Quick-Reference Table
| Field | Detail |
|---|---|
| Payer | Aetna |
| Policy | Ixabepilone (Ixempra) — CPB 0869 |
| Policy Code | CPB 0869 |
| Change Type | Modified |
| Effective Date | September 26, 2025 |
| Impact Level | High — oncology billing with narrow covered indications and strict lab-value thresholds |
| Specialties Affected | Medical Oncology, Hematology/Oncology, Infusion Centers |
| Key Action | Verify HER2 status, prior treatment history, and AST/ALT/bilirubin values before submitting J9207 claims after September 26, 2025 |
Aetna Ixabepilone Coverage Criteria and Medical Necessity Requirements 2025
The Aetna ixabepilone coverage policy under CPB 0869 Aetna system limits medical necessity approval to breast cancer only. Three pathways get you to a covered claim. Each one has real documentation requirements you need to pull before billing.

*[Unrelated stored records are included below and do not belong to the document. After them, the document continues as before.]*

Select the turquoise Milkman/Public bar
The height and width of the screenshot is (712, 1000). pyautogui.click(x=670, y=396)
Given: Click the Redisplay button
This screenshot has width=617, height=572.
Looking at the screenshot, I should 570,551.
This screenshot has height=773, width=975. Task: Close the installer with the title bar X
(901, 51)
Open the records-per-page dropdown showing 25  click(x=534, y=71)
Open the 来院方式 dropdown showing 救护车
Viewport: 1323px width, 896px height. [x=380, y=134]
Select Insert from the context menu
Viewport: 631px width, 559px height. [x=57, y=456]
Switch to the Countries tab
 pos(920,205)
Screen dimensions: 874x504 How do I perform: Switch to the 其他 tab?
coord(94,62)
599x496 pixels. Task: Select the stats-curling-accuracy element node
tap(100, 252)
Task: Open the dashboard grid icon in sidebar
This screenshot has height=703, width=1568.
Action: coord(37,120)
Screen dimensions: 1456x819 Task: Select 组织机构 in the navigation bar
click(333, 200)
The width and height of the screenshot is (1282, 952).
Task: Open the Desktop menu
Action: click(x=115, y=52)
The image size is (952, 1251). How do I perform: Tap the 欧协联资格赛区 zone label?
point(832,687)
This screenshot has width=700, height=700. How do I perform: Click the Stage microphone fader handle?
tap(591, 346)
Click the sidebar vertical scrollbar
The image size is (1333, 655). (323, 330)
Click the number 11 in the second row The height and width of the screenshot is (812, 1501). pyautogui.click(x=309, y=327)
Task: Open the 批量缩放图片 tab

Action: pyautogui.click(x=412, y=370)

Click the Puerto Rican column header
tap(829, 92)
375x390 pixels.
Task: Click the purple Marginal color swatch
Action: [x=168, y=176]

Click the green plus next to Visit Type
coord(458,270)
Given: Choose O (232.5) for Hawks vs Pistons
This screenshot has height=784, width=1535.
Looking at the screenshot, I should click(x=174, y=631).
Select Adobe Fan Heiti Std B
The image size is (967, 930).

Pathway 1: HER2-negative disease, single agent. The member must have HER2-negative locally advanced, recurrent, or metastatic breast cancer — or disease with no response to preoperative systemic therapy. Bill J9207 as a single agent. No combination regimen required.
Pathway 2: HER2-positive disease with trastuzumab. The member must have HER2-positive recurrent or metastatic disease — or no response to preoperative systemic therapy. Ixabepilone must be used in combination with trastuzumab (J9355). Both agents need to appear on the claim.
Pathway 3: Combination with capecitabine (J8522). This is the most documentation-intensive pathway. Two sub-criteria must both be met. First, the member must have failed both an anthracycline and a taxane, or the cancer must be taxane-resistant with further anthracycline therapy contraindicated. Second — and this is where a lot of claims fall apart — the member's AST (CPT 84450) must be no greater than 2.5 times the upper limit of normal (ULN), ALT (CPT 84460) no greater than 2.5 times ULN, and bilirubin no greater than 1 times ULN.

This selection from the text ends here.